GIVEN PASSAGE:
------------------------
Nested primer PCR assay for HHV-6. This method used a nested PCR assay based on primer sequences located in the tegument gene. Common outer primers with variant-specific inner primers were used for nested PCR analysis [19]. Cycling conditions for the outer primers, SIE1 and SIE2, consisted of initial denaturation at 95°C for 10 min, followed by denaturation at 95°C for 3 min and by 40 cycles of denaturation at 95°C for 1 min, annealing at 55°C for 1 min, extension at 72°C for 1 min, and final extension at 72°C for 10 min. Variant common amplification with primers SIE1 and SIE2 resulted in a 249-bp product. Nested PCR assay was then done with the use of 5 µL of the aforementioned product with the following parameters: HHV-6A DNA was amplified using primers LTP-A1 and LTP-A2, resulting in a 146-bp product, and HHV-6B DNA was amplified using primers LTP-B1 and LTP-B2, resulting in a 147-bp product. Variant A cycling parameters consisted of initial denaturation at 95°C for 10 min, followed by denaturation at 95°C for 3 min, 30 cycles of denaturation at 95°C for 1 min, annealing at 47°C for 1 min, extension at 62°C for 1 min, and final extension at 62°C for 10 min. Variant B cycling conditions were the same as variant A cycling conditions, with the exception of annealing at 51°C and extension at 68°C.
------------------------
Could you rewrite the paragraph beginning "Nested primer PCR assay for HHV-6" from the HHV-6 PCR passage above as a short bulleted list that keeps its main facts?

GIVEN DATA:
------------------------
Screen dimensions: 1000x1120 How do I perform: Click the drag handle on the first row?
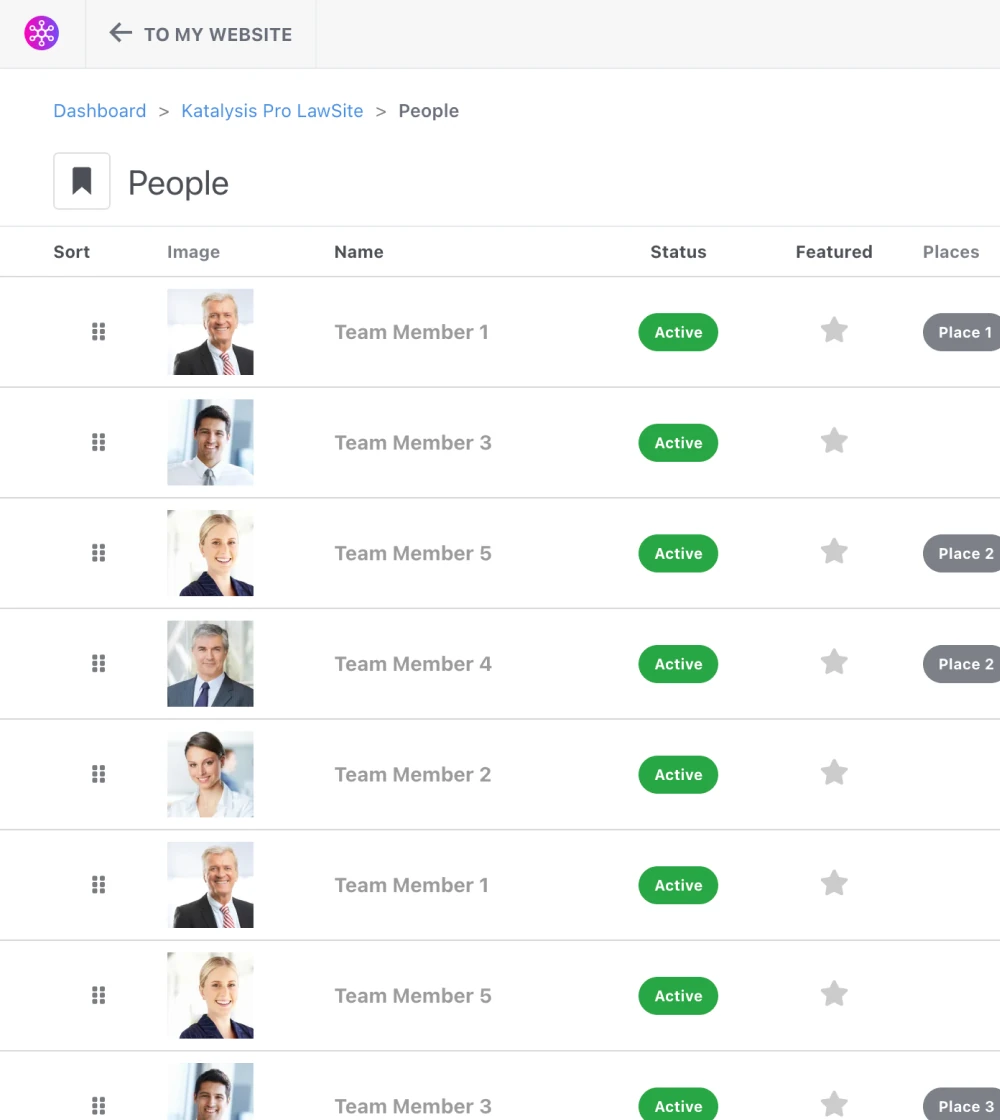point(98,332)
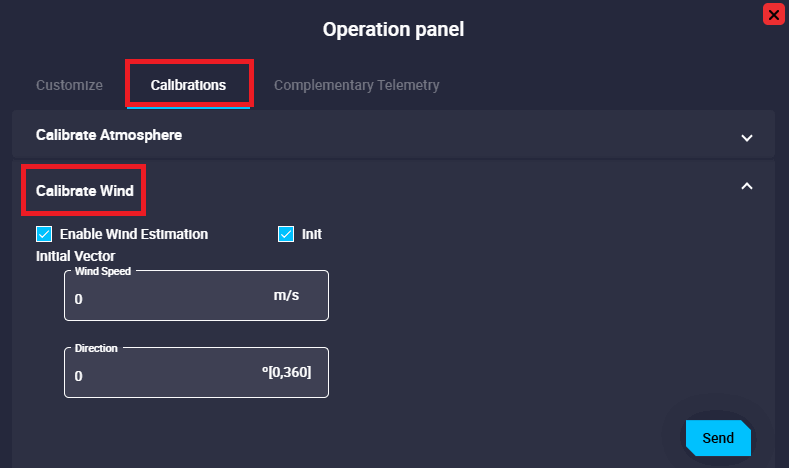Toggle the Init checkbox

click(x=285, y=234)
------------------------
EXPECTED ANSWER:
- Method: nested PCR assay using primers located in the tegument gene, with common outer primers and variant-specific inner primers [19].
- Outer round (primers SIE1 and SIE2):
  - 95°C for 10 min, then 95°C for 3 min.
  - 40 cycles of 95°C for 1 min, 55°C for 1 min and 72°C for 1 min.
  - Final extension at 72°C for 10 min.
  - Yields a 249-bp product common to both variants.
- Nested round: uses 5 µL of the outer-round product.
  - HHV-6A uses primers LTP-A1 and LTP-A2 and yields a 146-bp product.
  - HHV-6B uses primers LTP-B1 and LTP-B2 and yields a 147-bp product.
- Variant A cycling:
  - 95°C for 10 min, then 95°C for 3 min.
  - 30 cycles of 95°C for 1 min, 47°C for 1 min and 62°C for 1 min.
  - Final extension at 62°C for 10 min.
- Variant B cycling: same as variant A, except annealing at 51°C and extension at 68°C.